=== Section Start ===

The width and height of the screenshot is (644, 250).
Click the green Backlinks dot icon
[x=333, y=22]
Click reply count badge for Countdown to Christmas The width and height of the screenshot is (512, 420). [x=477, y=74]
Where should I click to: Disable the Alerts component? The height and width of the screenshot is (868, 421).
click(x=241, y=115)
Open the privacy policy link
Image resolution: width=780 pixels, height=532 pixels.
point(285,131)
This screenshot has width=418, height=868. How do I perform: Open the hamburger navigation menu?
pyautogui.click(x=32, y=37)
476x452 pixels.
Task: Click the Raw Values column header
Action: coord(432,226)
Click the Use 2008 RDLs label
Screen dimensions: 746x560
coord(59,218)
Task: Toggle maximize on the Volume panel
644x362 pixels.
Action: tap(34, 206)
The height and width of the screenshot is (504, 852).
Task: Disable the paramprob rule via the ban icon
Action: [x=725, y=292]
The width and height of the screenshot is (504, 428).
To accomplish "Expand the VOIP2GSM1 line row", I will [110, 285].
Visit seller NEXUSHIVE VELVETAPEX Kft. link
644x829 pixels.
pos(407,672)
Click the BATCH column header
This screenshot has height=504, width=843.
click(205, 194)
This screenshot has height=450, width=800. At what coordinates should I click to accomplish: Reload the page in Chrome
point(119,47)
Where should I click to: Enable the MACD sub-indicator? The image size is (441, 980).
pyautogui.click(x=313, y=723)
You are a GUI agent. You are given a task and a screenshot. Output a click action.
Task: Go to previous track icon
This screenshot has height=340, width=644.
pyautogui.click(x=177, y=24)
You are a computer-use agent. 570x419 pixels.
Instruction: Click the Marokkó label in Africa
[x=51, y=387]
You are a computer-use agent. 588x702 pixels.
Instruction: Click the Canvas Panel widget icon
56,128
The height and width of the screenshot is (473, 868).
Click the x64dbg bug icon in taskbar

=== Section End ===

→ **What you will do**
Could you write out every entry above exactly as it appears?

→ **Your solution**
The width and height of the screenshot is (644, 250).
Click the green Backlinks dot icon
[x=333, y=22]
Click reply count badge for Countdown to Christmas The width and height of the screenshot is (512, 420). [x=477, y=74]
Where should I click to: Disable the Alerts component? The height and width of the screenshot is (868, 421).
click(x=241, y=115)
Open the privacy policy link
Image resolution: width=780 pixels, height=532 pixels.
point(285,131)
This screenshot has width=418, height=868. How do I perform: Open the hamburger navigation menu?
pyautogui.click(x=32, y=37)
476x452 pixels.
Task: Click the Raw Values column header
Action: coord(432,226)
Click the Use 2008 RDLs label
Screen dimensions: 746x560
coord(59,218)
Task: Toggle maximize on the Volume panel
644x362 pixels.
Action: tap(34, 206)
The height and width of the screenshot is (504, 852).
Task: Disable the paramprob rule via the ban icon
Action: [x=725, y=292]
The width and height of the screenshot is (504, 428).
To accomplish "Expand the VOIP2GSM1 line row", I will [110, 285].
Visit seller NEXUSHIVE VELVETAPEX Kft. link
644x829 pixels.
pos(407,672)
Click the BATCH column header
This screenshot has height=504, width=843.
click(205, 194)
This screenshot has height=450, width=800. At what coordinates should I click to accomplish: Reload the page in Chrome
point(119,47)
Where should I click to: Enable the MACD sub-indicator? The image size is (441, 980).
pyautogui.click(x=313, y=723)
You are a GUI agent. You are given a task and a screenshot. Output a click action.
Task: Go to previous track icon
This screenshot has height=340, width=644.
pyautogui.click(x=177, y=24)
You are a computer-use agent. 570x419 pixels.
Instruction: Click the Marokkó label in Africa
[x=51, y=387]
You are a computer-use agent. 588x702 pixels.
Instruction: Click the Canvas Panel widget icon
56,128
The height and width of the screenshot is (473, 868).
Click the x64dbg bug icon in taskbar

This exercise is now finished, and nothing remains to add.